▶ **OBJETIVO DO EXERCÍCIO**: Dê continuidade à notícia sobre a audiência pública acerca da redução do investimento em educação, a partir da última frase apresentada.

***** TRECHO FORNECIDO

Audiência pública para redução de 30 para 25% o investimento em educação: para prefeitura, educação é essencial às vezes!

2015-04-10_190211

Depois do péssimo desempenho na audiência pública, projeto da prefeitura que prevê redução de investimentos na educação pode ser tirado da pauta

Na noite da última terça-feira (08), a Câmara de Vereadores de Bento Gonçalves promoveu audiência pública para tratar da Proposta de Emenda à Lei Orgânica 01/2021, que prevê a redução de 30% para 25% do percentual mínimo de investimentos em Educação no município. Em maioria esmagadora, vereadores e população se manifestaram contra o projeto. A audiência foi presidida pela Comissão de Infraestrutura, Desenvolvimento e Bem Estar Social da casa legislativa municipal.

**********
***** DADOS COLETADOS

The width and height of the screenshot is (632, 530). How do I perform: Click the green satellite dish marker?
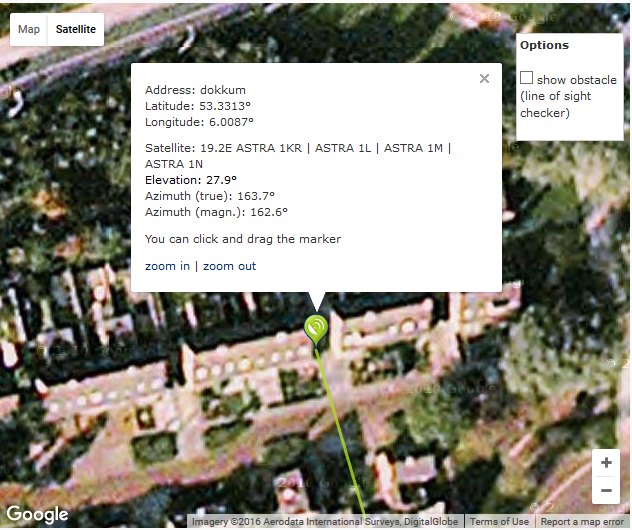click(x=316, y=328)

**********

▶ **RESPOSTA REDIGIDA**:
O texto do Projeto de Emenda à Lei Orgânica 01/2021, protocolado no dia 1º de abril, não apresenta corpo da proposta ou uma justificativa plausível, apenas cita a alta na arrecadação e a nova lei do Fundeb, menção ao percentual atual (30%) e ao novo (25%): “Art. 1°: Fica alterado o art. 128, da Lei Orgânica Municipal, que passa a vigorar com a seguinte redação: Art. 128: O Município aplicará em educação, anualmente, no mínimo o valor definido na Constituição Federal, apresentando os gastos em audiência pública quadrimestralmente”, redigido ao projeto.

Participaram da audiência as secretárias de Educação, Adriane Zorzi, de Finanças, Elisiane Schenato e da Saúde, Tatiane Misturini Fiorio, além do secretário de Governo, Henrique Nuncio. Representantes do Governo Municipal tentaram justificar a demanda do projeto, em tramitação na Câmara. Houve ainda a explanação, com apresentação de dados e números sobre investimentos em educação, do contador da secretaria de Finanças, Alissandro Fontoura. Vereadores, sindicato, professores e população em geral também tiveram a oportunidade de se manifestar durante a audiência.

Após o desempenho considerado desfavorável, o poder público municipal estuda ainda se manterá a tramitação do projeto, ou, se retirará da pauta legislativa. A assessoria de imprensa da Prefeitura Municipal alegou não ter, ainda, um posicionamento do atual prefeito, Diogo Siqueira sobre o assunto.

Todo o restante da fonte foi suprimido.